Komm, guck, was d’r Cotta schreibt, lies den Reinhard! Das waren zwei, denen sie trauten. Sie hatten mit Tübingen zu tun gehabt, Reinhard war sogar Stiftler gewesen, und beide waren, unglücklich und unfrei im eigenen Land, aufgebrochen in die Revolution, nahmen teil. Christoph Friedrich Cotta war der jüngere Bruder des Tübinger Buchhändlers und Verlegers. Einige von ihnen, vor allem die älteren Repetenten, hatten Umgang mit ihm, ehe er nach Straßburg ging, dort das »Politische Journal« herausgab – sie schwiegen sich aber lieber aus, da die Bekanntschaft mit Republikanern ihrem Ansehen hätte schaden können. Cotta verpflichtete sich ganz und gar der republikanischen Sache. Später diente er als Kanzlist dem General Custine in Mainz, schrieb Aufklärungsbroschüren, die in ungeheuren Mengen unters Volk verteiltwurden, sorgte für das Postwesen in den besetzten Rheingebieten und verschwand, als Napoleon die Herrschaft antrat, ohne weitere Spuren zu hinterlassen. Vielleicht hielt ihn sein inzwischen berühmter Bruder verborgen – einen frühgealterten Namenlosen, der sich ein wenig um die Buchhaltung des florierenden Verlags kümmerte, den keiner zu fragen wagte, wer er sei, woran er so schrecklich leide.
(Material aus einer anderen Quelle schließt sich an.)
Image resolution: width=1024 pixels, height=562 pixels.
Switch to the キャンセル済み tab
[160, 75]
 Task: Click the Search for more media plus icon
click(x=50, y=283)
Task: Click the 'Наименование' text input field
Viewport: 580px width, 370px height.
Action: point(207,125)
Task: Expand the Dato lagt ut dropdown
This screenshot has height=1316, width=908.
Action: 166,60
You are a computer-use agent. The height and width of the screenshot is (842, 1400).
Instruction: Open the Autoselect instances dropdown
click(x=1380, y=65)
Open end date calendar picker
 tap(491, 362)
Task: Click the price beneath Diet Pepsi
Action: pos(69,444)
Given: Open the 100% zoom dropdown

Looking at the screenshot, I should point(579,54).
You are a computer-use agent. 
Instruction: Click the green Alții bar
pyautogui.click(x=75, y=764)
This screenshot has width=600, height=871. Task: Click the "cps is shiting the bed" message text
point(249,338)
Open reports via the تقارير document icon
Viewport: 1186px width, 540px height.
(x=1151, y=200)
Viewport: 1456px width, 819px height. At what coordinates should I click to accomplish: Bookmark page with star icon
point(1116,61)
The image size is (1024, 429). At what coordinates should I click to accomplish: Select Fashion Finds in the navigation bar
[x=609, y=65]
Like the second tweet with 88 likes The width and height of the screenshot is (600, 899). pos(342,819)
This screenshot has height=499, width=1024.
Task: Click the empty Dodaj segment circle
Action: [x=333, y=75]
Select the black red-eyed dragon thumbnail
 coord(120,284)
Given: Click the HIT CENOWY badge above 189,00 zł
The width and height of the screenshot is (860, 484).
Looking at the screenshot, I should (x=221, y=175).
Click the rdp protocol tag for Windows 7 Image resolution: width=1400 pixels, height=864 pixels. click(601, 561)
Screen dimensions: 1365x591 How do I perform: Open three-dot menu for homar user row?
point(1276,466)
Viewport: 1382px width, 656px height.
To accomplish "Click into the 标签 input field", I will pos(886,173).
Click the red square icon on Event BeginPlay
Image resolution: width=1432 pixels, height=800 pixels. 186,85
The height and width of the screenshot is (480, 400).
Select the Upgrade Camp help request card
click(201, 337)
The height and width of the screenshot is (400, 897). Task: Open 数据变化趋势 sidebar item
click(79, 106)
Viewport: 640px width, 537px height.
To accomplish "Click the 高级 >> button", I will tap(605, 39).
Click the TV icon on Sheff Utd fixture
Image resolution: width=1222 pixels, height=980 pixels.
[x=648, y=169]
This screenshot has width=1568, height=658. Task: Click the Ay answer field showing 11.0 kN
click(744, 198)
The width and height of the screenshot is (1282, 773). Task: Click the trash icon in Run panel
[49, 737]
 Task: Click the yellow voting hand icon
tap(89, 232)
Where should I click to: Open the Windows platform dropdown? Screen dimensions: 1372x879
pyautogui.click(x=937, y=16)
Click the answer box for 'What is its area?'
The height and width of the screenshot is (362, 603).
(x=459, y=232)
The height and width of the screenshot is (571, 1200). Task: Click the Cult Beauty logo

Reinhard hatte es leichter. Er war neun Jahre älter als Hölderlin. Am Stift hatte er sich ausgezeichnet. Noch jetzt wurden seine Gaben, seine geistige Beweglichkeit gerühmt. Professoren wie Bök, Schnurrer, Lebret konnten es nicht verstehen, daß er sich auf eine solch windige Karriere eingelassen hatte. Der könnte, hätte er es wollen, schon einer der wichtigsten Berater des Herzogs sein.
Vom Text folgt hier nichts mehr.